Gigabit Testbeds Final Report

4.4.4 Parallel Architectures

Highly parallel computers with distributed memory architectures introduce a new issue to high speed host I/O, that of dealing with their internal interconnection networks. For supercomputers such as the TMC CM-5 and Intel Paragon which were used in the testbeds, hundreds of processors, each with individual memory, communicate among themselves and with external I/O interfaces via the internal interconnection network. The latter can take many different forms, for example a two-dimensional mesh in the Paragon and a hierarchical "fat tree" in the CM-5.

Internal bandwidths between individual processors within the interconnection networks also differed according to the interconnection architecture, being on the order of 200 MBytes/s in the Paragon and 10 MBytes/s in the CM-5, with aggregate bandwidth results depending on the architecture. While HIPPI interfaces on the machines were individually capable of 800 Mbps, the ability to move data between the interface and a set of processors at that rate was a significant challenge.

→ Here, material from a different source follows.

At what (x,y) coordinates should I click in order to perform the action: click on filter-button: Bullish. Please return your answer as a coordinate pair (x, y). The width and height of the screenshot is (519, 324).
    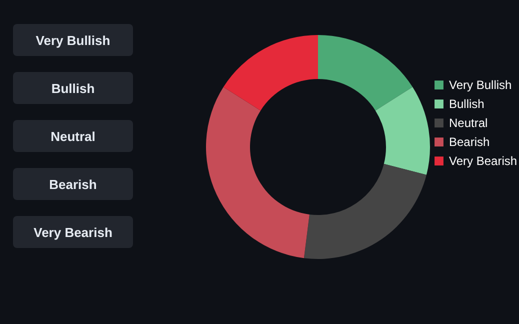
    Looking at the image, I should click on (73, 88). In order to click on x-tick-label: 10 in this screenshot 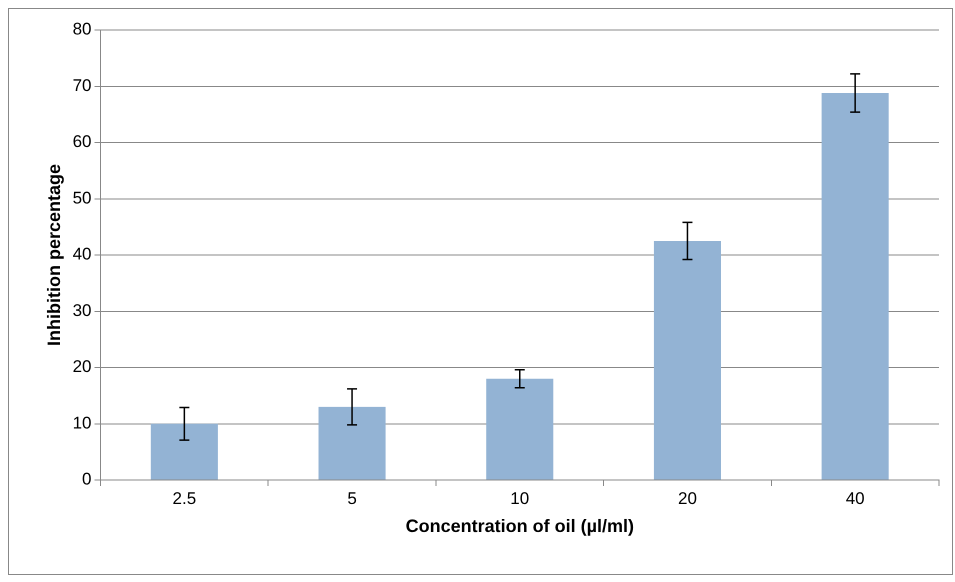, I will do `click(520, 498)`.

To provide an initial assessment of the CM-5's I/O capabilities, NCSA measured the data rates achievable in moving data between the 512-processor machine and its scalable disk array, theoretically capable of reading data at 112 MBytes/s and writing at 100 MBytes/s. The results were a maximum read rate of 95 MBytes/s and write rate of 35 MBytes/s, with the interconnection network found to be the bottleneck for at least some of the test cases used. In the case of the Paragon, the early versions of its operating system software used in the testbeds severely constrained achievable network I/O rates. Because of the inefficiencies inherent in its protocol support, an order of magnitude speedup was achieved using an internal raw HIPPI interface with the LANL CBI outboard TCP/IP device (discussed above), which allowed most of the normal operating system path to be bypassed.

A Cray Research T3D MPP supercomputer was also used in the Casa testbed later in the project. This machine consisted of 256 processors and a three-dimensional torus interconnection network, with a peak interprocessor capability of 300 MBytes/s. Unlike the Paragon and CM-5, however, its external network connections were made to a Cray YMP used as a front-end for the T3D. Thus the HIPPI network connections were interfaced to the shared-memory YMP and did not have to deal directly with the interconnection network.

iWarp Streams Architecture

Parallel processing work at CMU in the Nectar testbed focused on the iWarp, an experimental parallel computer developed by CMU and Intel. It used a torus interconnection network with 40 MByte/s links to each of 64 processing nodes.

The CAB outboard interfacing engine used for the DecStation HIPPI interfacing discussed earlier was also used with the iWarp, but in a different configuration. Called the iCAB, it provided an external HIPPI interface, network buffering and TCP checksum support as in the workstation CAB, but was closely coupled to two of the iWarp's processors which were used as part of the I/O interface. The processors were responsible for TCP/IP protocol processing and the coupling of the sequential network interface to the iWarp's internal distributed processor/memory system (Figure 4-16).

Figure 4-16. iWarp Distributed Memory I/O

The CMU work made the management of data flows between the I/O interface and the distributed memory array the responsibility of each application, which accomplished this through the use of system library code. The latter was part of a streams package, which consisted of the application library routines and a Streams Manager program executed by the I/O processors. The application (or programmer) thus decided on the best data distribution for its processor/memory array based on knowledge of the application's requirements, while the Streams Manager was responsible for efficient movement of the total set of current data streams.

A reshuffling algorithm was executed by the array processors to map the application's data distribution into one that is efficient for transfer to and from the I/O interface. Experiments with reshuffling resulted in internal aggregate transfer rates of 125 MBytes/s for array block sizes as small as 128 bytes. Without reshuffling, a block size of about 6K Bytes was required to achieve the 125 MByte/s rate, with the 128-byte block size yielding only 40 MBytes/s [5].